* SELECTED PASSAGE
####################

If you have little knowledge of HTML, here’s an example of how web elements are organized on a page:
<html>
<head>
<title>My Web Page</title>
</head>
<h1>My Web Page</h1>
<p>This is a paragraph</p>
<a href=”http://www.google.com” >Here’s a link to Google</a>
<table border=”2″>
<tr>
<td>Row 1, Column 1</td>
<td>Row 1, Column 2</td>
</tr>
<tr>
<td>Row 2, Column 1</td>
<td>Row 2, Column 2</td>
</tr>
</table>
</html>
If you’d like to see what this webpage would look like, you can simply copy and paste this html code into a notepad file and save it with the .html extension.  Then find the file in the folder where you’ve saved it and double-click on it.  It should open up as a webpage.  
Now let’s take a look at the various elements on the page.  Note that each element has a beginning and ending tag.  For example, the line that says “This is a paragraph” has a <p> tag to indicate the beginning of the paragraph and a </p> tag to indicate the end of the paragraph. Similarly, the title of the page has a beginning tag: <title> and an ending tag: </title>.  
Notice that elements can be nested within each other.  Look at the <table> tag, and then find the </table> tag several lines below it.  In between the tags, you will see row tags (<tr>) and table data tags (<td>).  Everything in between the <table> and </table> tags is part of the table.  Now look at the first <tr> tag and the first </tr> tag.  Notice that there are two pairs of <td></td> tags in between. Everything between the first <tr> tag and the first </tr> tag is a row of the table.  The <td></td> pairs in the row are elements of data in the row.
Now imagine that this data is organized into tree form:
If you were going to traverse the DOM in order to get at the data in Row 1, Column 1, you’d start by finding the <table> element, then by finding the first <row> element, then you’d find the first <data> element.  This is how we will use css selectors and the xpath to find elements in the next blog post.
If you’d like to find out more about HTML and CSS, I highly recommend the w3schools website.  

Finding an Element With Webdriver: Part II

In my last post, I discussed how to find an element with Webdriver using the element id, class name, or name.  In this post, I will discuss how to find an element using link text, partial link text, or tag name.

Return to www.google.com, and look at the links on the bottom of the page.  Right-click on the link that says “Advertising” and select “Inspect Element”.  You should see something like this:
<a class=”_Gs” href=”//www.google.com/intl/en/ads/?fg=1″>Advertising</a>

The link text is what is found between the >reverse brackets<.  In this case, the link text is “Advertising”.

Return to myFirstTest in Eclipse and replace the findElement command in your test with:
driver.findElement(By.linkText(“Advertising”)).click();

This command tells Webdriver to:
1.  Find the element with the link text “Advertising”

####################

* PARTS OF THE EXERCISE
• 1. Answer these questions from the HTML and Webdriver tutorial, one line each:
(a) With what extension should the notepad file be saved so it opens as a webpage?
(b) Which website does the author recommend for learning more about HTML and CSS?
(c) What link text does the findElement command look for?
• 2. List every method of finding an element with Webdriver that the HTML and Webdriver tutorial names, including those from the earlier post.
• 3. Pick up the HTML and Webdriver tutorial after its final line and keep writing.

* RECORDED INFORMATION
####################

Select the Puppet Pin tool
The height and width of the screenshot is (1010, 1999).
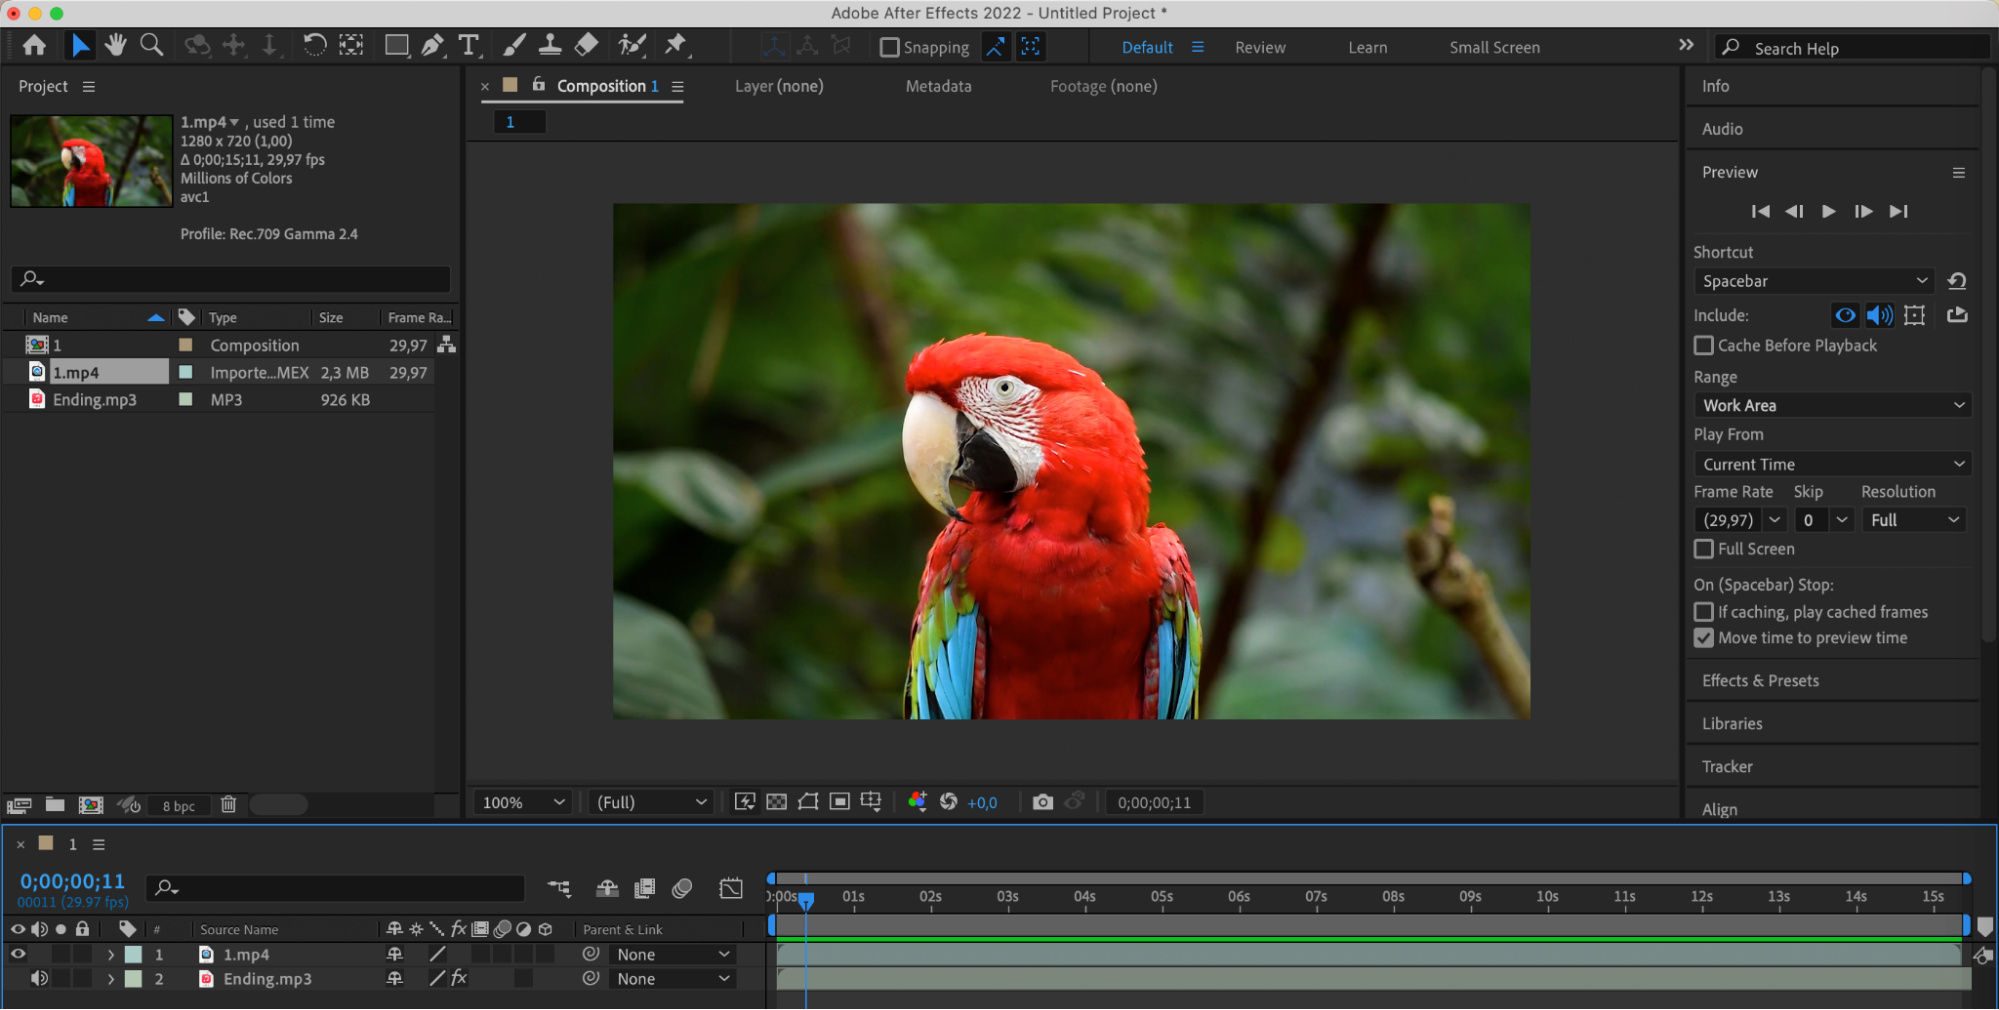click(x=676, y=45)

####################

* RESPONSES PER TASK
• 1.
(a) .html
(b) The w3schools website
(c) Advertising

• 2. element id, class name, name, link text, partial link text, tag name

• 3.
2.  Click on the link


If you followed the instructions in the last post, you should still have a breakpoint set in your test. If not, right-click in the left margin of the “driver.quit();” command and select “Insert Breakpoint”. Then run the test by right-clicking on the test and selecting Debug As->JUnit Test.  The test should run and will stop just after it clicks on the Advertising link.  If the test has run correctly, you should now be on the Google Ads page.  Click on the green arrow to finish the test.  

Now we will find an element using a partial link text.  Return to www.google.com, right-click on the link at the bottom of the page that says “Business”, and select “Inspect Element”.  You should see something like this: 
<a class=”_Gs” href=”//www.google.com/services/?fg=1″>Business</a>
The link text is “Business”.  We will find this link using just a portion of the text: “ness”.  

Return to myFirstTest in Eclipse and replace the findElement command in your test with:
driver.findElement(By.partialLinkText(“ness”)).click();

Run the test by right-clicking on the test and selecting Debug As->JUnit Test.  The test should run and will stop just after it clicks on the Business link.  If the test has run correctly, you should now be on the Google Business Solutions page.  Click on the green arrow to finish the test.  

Now we will find an element using a tag name.  Go to www.pinterest.com, right-click on the button that says “Continue with Facebook” and select “Inspect Element”.  You should see something like this:
<button class=”Button Module btn hasText large rounded unAuthFacebookConnect registerLoginButton unauthHomeRegisterButton multiStepRedesign” type=”button”>    

Note that the first word that appears after the “<” is “button”.  This is the tag name of the element.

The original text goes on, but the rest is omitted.